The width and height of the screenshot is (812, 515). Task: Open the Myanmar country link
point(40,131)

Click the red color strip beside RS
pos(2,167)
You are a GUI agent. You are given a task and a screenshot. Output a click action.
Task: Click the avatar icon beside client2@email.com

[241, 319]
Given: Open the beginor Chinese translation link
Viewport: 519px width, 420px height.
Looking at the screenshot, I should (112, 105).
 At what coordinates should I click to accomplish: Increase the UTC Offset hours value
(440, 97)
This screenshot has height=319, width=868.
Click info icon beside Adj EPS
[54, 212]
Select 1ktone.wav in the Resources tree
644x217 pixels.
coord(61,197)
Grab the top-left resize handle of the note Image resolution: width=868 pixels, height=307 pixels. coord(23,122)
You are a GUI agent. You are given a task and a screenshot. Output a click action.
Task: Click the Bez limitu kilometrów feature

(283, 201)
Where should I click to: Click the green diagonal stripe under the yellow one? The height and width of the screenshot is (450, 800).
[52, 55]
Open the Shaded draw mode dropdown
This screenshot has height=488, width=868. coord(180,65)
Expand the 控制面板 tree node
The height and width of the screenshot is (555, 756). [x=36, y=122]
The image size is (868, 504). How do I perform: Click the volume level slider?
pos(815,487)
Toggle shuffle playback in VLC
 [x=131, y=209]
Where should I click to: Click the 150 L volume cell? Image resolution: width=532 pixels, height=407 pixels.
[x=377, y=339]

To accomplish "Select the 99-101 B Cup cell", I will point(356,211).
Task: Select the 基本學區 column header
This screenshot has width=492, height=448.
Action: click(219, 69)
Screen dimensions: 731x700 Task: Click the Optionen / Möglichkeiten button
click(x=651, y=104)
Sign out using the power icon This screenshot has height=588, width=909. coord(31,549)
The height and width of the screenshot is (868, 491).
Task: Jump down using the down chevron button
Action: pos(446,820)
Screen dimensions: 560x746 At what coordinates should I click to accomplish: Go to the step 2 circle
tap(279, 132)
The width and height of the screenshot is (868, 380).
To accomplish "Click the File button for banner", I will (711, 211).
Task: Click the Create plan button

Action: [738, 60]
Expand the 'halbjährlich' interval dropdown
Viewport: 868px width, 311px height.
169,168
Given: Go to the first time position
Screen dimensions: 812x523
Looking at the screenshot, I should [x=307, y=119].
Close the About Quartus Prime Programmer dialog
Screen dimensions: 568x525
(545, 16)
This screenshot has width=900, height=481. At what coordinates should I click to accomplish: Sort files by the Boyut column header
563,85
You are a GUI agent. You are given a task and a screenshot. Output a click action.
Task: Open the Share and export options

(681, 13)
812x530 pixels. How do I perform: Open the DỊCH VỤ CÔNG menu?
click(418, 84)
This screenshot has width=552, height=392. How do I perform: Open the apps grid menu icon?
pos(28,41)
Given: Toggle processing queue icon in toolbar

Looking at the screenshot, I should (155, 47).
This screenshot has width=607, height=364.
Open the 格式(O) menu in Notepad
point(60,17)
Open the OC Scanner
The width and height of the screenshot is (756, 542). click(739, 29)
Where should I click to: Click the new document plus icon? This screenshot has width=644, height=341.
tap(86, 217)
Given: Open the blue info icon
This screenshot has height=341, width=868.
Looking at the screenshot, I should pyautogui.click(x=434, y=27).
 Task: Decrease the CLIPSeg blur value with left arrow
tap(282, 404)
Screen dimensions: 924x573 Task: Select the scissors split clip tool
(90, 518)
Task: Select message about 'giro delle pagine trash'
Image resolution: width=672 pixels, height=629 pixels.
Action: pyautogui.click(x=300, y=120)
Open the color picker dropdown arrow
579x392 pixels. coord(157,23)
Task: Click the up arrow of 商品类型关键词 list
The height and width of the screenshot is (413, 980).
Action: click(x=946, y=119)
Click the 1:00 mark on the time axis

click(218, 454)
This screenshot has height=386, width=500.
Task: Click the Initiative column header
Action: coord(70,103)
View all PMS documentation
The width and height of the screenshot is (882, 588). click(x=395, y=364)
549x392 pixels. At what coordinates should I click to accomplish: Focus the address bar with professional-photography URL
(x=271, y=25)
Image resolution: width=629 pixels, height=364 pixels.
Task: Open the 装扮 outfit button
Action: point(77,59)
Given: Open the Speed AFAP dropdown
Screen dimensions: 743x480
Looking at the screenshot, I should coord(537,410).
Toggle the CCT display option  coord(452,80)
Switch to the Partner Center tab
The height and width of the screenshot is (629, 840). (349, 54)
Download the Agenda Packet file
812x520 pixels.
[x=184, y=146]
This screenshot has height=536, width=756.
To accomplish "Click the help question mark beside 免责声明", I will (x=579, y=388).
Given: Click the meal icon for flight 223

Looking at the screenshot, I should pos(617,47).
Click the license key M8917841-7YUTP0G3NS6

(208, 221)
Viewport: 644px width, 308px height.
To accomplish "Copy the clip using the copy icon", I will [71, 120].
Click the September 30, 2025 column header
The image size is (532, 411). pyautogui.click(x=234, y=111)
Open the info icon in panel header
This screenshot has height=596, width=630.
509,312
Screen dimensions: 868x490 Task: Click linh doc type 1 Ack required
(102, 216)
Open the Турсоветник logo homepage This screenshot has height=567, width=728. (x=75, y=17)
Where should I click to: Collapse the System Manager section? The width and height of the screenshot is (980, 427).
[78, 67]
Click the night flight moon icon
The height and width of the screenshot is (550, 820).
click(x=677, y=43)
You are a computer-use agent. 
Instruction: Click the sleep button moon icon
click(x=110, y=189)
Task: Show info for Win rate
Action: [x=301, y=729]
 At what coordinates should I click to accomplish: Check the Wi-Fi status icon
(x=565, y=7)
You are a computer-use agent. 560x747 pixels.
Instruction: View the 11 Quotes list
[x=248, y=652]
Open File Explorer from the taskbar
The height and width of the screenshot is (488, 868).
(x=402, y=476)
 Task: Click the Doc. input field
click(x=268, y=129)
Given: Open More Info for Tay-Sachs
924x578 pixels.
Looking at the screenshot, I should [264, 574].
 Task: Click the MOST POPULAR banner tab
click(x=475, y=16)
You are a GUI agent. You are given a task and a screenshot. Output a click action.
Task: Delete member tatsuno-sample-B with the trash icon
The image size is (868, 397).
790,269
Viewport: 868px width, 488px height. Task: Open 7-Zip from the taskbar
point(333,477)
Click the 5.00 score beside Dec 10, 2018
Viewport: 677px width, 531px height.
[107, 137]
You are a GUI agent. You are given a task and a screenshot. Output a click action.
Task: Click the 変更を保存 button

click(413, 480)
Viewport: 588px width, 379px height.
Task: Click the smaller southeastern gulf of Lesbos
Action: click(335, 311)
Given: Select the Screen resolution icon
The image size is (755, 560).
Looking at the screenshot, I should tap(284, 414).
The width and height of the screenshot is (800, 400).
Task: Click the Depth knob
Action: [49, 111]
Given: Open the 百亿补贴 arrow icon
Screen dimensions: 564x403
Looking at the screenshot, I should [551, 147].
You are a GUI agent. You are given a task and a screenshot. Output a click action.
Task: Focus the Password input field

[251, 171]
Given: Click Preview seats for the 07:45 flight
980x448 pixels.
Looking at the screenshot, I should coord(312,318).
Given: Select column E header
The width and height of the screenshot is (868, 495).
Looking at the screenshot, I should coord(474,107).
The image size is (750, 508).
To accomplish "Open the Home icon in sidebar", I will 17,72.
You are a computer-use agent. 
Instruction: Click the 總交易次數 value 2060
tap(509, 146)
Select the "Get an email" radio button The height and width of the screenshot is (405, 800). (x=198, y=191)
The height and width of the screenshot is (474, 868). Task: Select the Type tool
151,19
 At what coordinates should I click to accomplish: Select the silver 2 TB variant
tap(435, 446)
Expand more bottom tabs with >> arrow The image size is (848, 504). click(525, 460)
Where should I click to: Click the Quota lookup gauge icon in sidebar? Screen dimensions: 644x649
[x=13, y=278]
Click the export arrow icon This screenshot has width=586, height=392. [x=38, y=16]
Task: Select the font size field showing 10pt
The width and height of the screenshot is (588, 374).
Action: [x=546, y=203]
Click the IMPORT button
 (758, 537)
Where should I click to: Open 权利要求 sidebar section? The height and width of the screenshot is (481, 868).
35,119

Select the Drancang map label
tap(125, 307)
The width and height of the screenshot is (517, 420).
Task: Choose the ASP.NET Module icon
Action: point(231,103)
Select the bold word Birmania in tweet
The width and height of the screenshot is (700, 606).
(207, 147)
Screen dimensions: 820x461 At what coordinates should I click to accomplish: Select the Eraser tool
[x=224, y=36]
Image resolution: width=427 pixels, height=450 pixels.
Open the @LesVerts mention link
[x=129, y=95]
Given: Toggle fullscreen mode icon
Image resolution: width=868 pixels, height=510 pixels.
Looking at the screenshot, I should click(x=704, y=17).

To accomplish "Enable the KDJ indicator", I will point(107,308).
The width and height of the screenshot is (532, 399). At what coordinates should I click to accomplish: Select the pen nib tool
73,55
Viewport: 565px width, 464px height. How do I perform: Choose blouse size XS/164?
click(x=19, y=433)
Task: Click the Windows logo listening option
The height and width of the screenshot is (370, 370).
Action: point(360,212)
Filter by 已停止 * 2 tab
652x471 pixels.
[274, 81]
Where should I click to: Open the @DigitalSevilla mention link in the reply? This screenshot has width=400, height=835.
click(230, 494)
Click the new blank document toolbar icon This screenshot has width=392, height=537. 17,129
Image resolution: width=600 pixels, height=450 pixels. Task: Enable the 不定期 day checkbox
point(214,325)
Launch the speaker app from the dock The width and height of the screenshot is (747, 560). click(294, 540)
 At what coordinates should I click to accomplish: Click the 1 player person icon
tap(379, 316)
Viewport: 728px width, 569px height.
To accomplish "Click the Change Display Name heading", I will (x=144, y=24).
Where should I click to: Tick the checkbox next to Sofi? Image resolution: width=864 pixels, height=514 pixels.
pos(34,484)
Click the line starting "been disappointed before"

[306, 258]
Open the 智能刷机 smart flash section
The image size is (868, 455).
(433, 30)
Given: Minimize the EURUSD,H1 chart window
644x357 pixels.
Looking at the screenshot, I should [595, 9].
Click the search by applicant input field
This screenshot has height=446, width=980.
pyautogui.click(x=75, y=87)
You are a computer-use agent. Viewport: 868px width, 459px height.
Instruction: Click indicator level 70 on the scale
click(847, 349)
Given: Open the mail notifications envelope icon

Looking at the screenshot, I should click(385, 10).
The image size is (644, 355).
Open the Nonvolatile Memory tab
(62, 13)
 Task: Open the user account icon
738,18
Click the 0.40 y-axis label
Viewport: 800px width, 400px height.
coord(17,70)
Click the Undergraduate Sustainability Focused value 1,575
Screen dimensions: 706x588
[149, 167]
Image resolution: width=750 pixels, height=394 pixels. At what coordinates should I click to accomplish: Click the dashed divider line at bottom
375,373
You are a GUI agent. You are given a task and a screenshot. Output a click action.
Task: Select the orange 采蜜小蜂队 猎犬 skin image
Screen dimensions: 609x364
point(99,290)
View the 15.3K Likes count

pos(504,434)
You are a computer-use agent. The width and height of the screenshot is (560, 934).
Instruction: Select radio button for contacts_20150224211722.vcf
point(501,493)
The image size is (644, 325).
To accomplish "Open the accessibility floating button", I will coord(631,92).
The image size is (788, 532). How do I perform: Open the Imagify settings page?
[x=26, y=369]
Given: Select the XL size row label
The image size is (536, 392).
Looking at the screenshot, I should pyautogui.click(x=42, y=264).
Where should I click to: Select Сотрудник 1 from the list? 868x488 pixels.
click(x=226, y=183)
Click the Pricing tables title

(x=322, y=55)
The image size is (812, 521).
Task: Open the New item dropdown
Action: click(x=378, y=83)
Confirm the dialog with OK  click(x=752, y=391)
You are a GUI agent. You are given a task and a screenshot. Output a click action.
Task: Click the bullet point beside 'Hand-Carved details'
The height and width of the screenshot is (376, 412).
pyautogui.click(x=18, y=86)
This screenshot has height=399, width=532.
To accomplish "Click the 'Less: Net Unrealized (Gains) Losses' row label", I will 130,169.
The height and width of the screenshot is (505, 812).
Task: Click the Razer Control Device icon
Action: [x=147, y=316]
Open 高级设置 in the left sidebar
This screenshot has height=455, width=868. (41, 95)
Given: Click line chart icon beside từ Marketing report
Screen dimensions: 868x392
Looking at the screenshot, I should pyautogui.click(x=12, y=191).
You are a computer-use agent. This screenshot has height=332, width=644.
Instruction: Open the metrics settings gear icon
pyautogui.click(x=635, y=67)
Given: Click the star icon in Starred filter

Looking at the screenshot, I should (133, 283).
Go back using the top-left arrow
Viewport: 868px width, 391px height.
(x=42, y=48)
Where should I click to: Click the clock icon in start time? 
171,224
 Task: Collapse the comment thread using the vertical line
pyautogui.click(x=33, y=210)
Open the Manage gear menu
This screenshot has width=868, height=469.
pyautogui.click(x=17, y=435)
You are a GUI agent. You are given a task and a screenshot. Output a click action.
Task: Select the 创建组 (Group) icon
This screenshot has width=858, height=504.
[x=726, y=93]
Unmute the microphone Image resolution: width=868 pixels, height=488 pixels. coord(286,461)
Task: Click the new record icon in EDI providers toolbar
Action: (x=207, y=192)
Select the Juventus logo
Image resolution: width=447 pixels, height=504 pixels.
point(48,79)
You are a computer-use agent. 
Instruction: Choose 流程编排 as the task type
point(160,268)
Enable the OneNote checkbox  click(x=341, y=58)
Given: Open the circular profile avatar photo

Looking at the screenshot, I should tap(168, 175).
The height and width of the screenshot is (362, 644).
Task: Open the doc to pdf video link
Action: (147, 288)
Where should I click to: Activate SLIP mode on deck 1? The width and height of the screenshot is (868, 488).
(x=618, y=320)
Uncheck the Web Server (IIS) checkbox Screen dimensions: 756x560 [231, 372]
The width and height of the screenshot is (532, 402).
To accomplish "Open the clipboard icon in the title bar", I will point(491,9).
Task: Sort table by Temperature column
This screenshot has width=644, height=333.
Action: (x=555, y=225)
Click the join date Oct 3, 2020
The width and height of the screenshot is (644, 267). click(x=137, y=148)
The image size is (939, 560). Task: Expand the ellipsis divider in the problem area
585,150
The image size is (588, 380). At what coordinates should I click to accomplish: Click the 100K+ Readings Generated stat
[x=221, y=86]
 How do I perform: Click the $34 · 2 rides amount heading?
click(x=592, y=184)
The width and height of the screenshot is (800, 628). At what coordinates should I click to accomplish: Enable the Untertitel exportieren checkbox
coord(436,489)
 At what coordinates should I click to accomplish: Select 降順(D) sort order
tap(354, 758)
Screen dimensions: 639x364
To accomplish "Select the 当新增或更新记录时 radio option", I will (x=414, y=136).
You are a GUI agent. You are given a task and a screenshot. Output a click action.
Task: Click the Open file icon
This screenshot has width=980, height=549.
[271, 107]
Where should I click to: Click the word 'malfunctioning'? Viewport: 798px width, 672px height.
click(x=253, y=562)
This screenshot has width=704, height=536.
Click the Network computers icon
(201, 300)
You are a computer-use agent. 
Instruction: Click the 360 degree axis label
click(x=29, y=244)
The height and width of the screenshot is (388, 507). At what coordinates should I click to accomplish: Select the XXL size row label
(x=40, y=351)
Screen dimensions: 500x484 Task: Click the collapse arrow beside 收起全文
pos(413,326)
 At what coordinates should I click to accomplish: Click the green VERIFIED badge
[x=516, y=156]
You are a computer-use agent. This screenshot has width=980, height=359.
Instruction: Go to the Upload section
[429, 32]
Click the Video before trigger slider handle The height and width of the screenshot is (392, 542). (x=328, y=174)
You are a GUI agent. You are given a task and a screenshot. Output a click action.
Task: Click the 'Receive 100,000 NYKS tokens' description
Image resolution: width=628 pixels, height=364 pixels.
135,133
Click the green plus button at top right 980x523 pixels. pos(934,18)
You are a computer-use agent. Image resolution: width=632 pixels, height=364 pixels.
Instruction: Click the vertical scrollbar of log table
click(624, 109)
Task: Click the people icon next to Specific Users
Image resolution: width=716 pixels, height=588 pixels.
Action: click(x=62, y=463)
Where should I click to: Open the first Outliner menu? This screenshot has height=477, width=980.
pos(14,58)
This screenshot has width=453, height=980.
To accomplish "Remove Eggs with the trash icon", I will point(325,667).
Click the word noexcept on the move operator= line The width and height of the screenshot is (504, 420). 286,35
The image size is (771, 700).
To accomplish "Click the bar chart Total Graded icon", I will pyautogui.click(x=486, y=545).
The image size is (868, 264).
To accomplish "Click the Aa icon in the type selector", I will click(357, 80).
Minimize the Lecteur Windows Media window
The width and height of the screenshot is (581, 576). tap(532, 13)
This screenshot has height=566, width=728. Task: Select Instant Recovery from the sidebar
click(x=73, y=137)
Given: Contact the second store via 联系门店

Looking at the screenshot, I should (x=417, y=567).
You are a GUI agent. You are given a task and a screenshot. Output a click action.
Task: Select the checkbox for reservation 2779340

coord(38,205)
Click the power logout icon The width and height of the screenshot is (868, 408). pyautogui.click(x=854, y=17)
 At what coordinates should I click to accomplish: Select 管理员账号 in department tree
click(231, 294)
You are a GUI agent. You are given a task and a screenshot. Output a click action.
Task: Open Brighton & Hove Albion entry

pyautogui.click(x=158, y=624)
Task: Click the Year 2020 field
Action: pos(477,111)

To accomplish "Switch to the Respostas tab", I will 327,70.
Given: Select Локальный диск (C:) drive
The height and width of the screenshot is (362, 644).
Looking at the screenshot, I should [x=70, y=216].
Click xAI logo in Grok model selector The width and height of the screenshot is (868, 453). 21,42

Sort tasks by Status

· · · ·

What this task involves: All lines with the word "chart" need to be copied from the data above.

Task answer:
Given: Minimize the EURUSD,H1 chart window
Given: Click line chart icon beside từ Marketing report
To accomplish "Click the bar chart Total Graded icon", I will pyautogui.click(x=486, y=545).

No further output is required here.